┌─ Passage given

As car ownership has continued to grow in recent years, the intelligent development of the automotive industry has not completely solved some of the safety problems we are facing. According to published reports, safety accidents due to stranded children in cars are staged every year worldwide [1], and some parents continue to pay no attention to it. In fact, in the confined space of the car, high carbon dioxide concentration or high temperature, and in this environment for ten minutes child’s brain and kidneys will be damaged when the body temperature exceeds 40 °C, a threat to life [2]. Most existing solutions rely on a single IoT detection means: for example, the use of GPS, three-axis sensors, and other multi-sensors to determine whether the vehicle is completely parked, the use of cameras to detect whether there are children stranded in the car, and at the same time set the danger threshold through the temperature sensor to avoid danger. However, due to the face recognition approach of the camera, the perception performance is poor; it does not work in a lightless environment, and privacy cannot be guaranteed. Alternatively, infrared sensors, temperature sensors, carbon dioxide sensors, and other devices are used to determine whether a child has been left in the car; using more devices, deployment costs are higher, and infrared sensors have a large perceptive dead Angle.

Compared to traditional IoT sensors, sensing using CSI signals from Wi-Fi [3] overcomes the drawbacks of the above methods. CSI (Channel State Information), a channel property of a physical layer communication link, describes the signals on each signal transmission path. It has been used in many fields, such as headcount [4], action recognition [5], and gesture recognition [6]. Firstly, with the assembly of smart devices inside vehicles, Wi-Fi devices are widely deployed inside vehicles. In addition, the use of Wi-Fi for sensing is still essentially a non-contact identification method and does not directly capture the vehicle interior picture for identification: it offers good privacy and can operate normally in a lightless environment. Previous Wi-Fi-aware devices have used routers or devices equipped with fixed-model wireless cards to collect data that cannot be put inside real vehicles. This drawback is overcome by the ESP32 device, which allows direct access to a wealth of other RF (Radio Frequency) signals, such as CSI, from the microcontroller [7]. There is a high degree of versatility in IoT-related wireless sensing applications, which can be achieved using only battery power.

Based on the approach of using CSI sensing, we propose a contactless in-vehicle personnel sensing method, Car-Sense, based on ESP32. As shown in Figure 1, two ESP32 microcontrollers are installed in the front and rear of the interior space of a real vehicle. When both are active, the device can automatically initiate communication, and we can then collect CSI, RSSI, temperature, and other data for the detection and fully sense the various states of persons inside the vehicle in order to meet the low latency and high-agility real-time requirements needed for detection and also to reduce the computational pressure on the server, to allow the edge-end device at the source of data collection to integrate a series of core capabilities such as network computing and storage, to allow the device directly at the edge-end to undertake the task of data processing, and allow the cloud model to identify feedback more quickly. The main contributions of this paper are as follows.

• For dangerous events such as heat stroke, suffocation, or even death of persons left in the car, Car-Sense implements Device-free Wi-Fi Sensing with ESP32, which uses the characteristics of determining the number of people in the car as well as the location and temperature of the persons to derive the result of leaving/remaining. The module is very small compared to other commercial Wi-Fi devices, and the cost of the module is extremely low, requiring no additional hardware for the system to operate.

└─
┌─ Information provided

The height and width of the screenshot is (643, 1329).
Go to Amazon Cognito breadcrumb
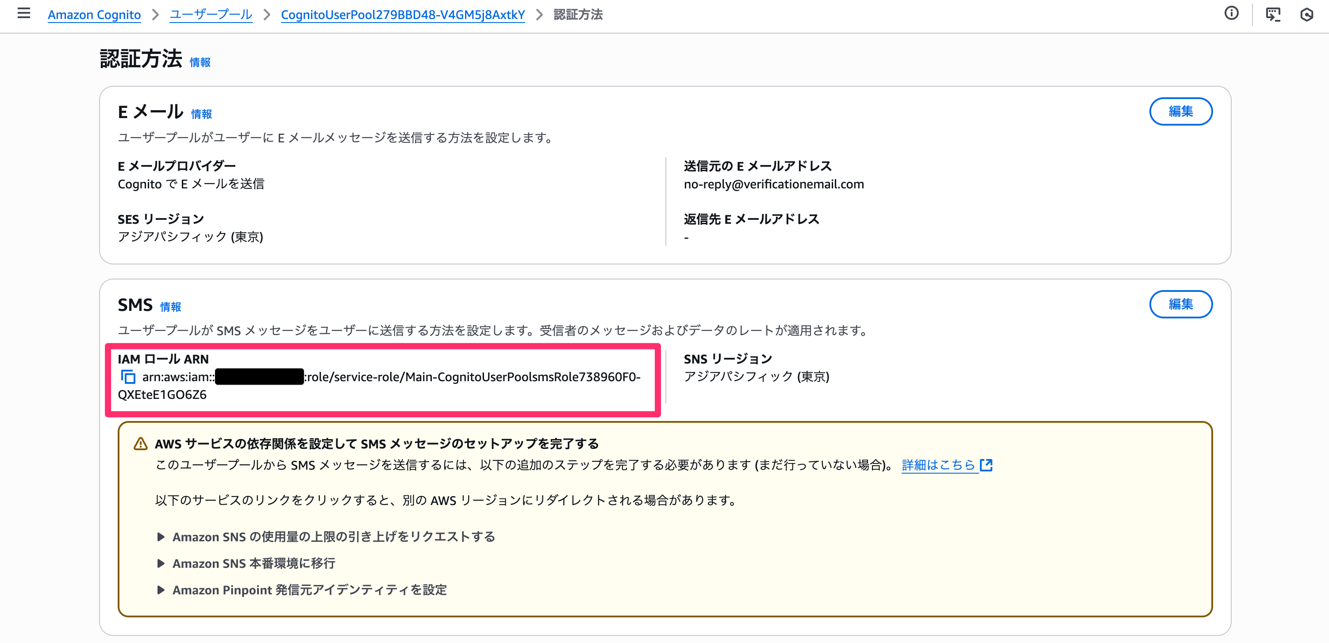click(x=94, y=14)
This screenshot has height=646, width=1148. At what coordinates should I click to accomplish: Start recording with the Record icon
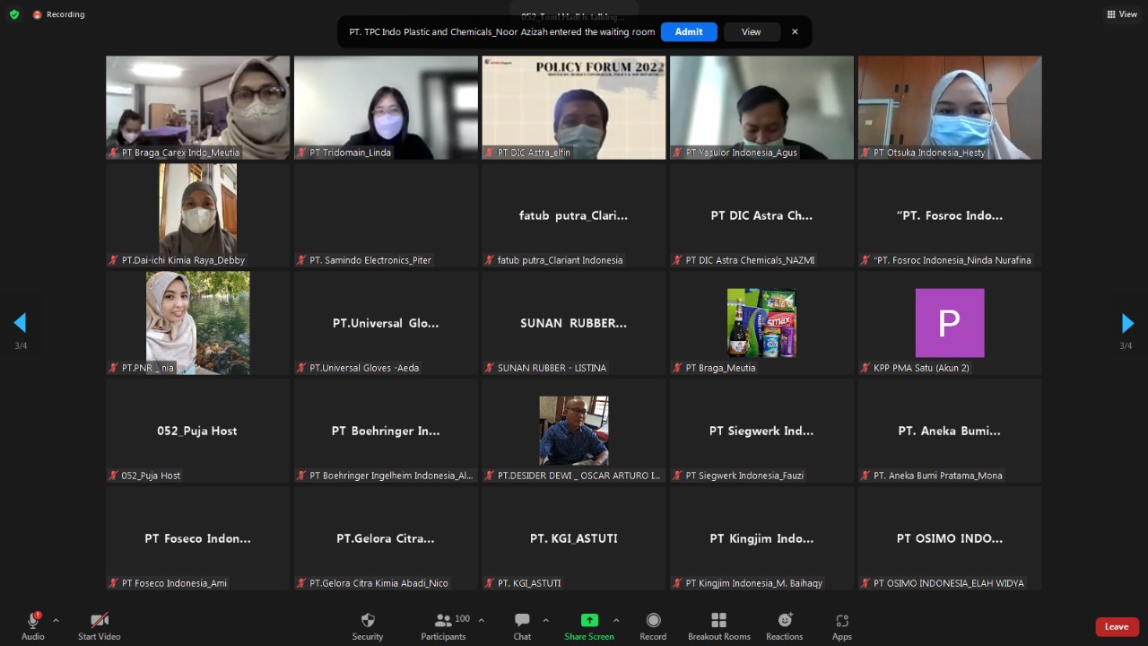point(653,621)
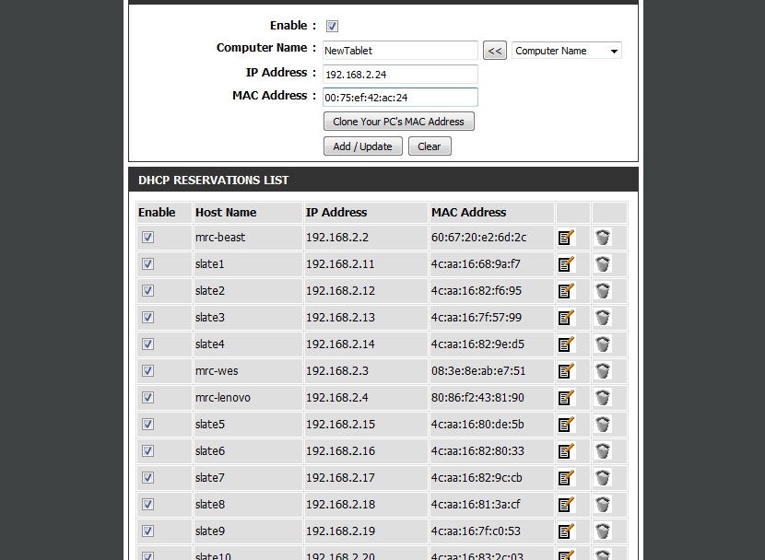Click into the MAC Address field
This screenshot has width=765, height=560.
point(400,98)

└─
┌─ Information provided

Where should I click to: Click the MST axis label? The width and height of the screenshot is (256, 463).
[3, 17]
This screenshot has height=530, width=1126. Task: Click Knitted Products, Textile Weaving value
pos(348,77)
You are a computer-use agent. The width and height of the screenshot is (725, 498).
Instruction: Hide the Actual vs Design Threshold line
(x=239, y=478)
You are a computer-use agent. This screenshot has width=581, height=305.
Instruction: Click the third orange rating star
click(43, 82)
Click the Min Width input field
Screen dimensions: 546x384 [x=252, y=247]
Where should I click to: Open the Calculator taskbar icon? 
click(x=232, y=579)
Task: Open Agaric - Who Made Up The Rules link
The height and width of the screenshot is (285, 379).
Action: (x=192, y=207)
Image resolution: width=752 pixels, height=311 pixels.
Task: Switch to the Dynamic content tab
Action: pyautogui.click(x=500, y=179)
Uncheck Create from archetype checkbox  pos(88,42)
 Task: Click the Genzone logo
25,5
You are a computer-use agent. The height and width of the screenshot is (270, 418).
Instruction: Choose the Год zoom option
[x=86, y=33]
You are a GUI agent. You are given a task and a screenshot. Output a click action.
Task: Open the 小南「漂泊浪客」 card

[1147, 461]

└─

-- Directions --
In the passage about Car-Sense, where are the two ESP32 microcontrollers placed in the vehicle?

-- Response --
One is in the front and one is in the rear of the vehicle's interior.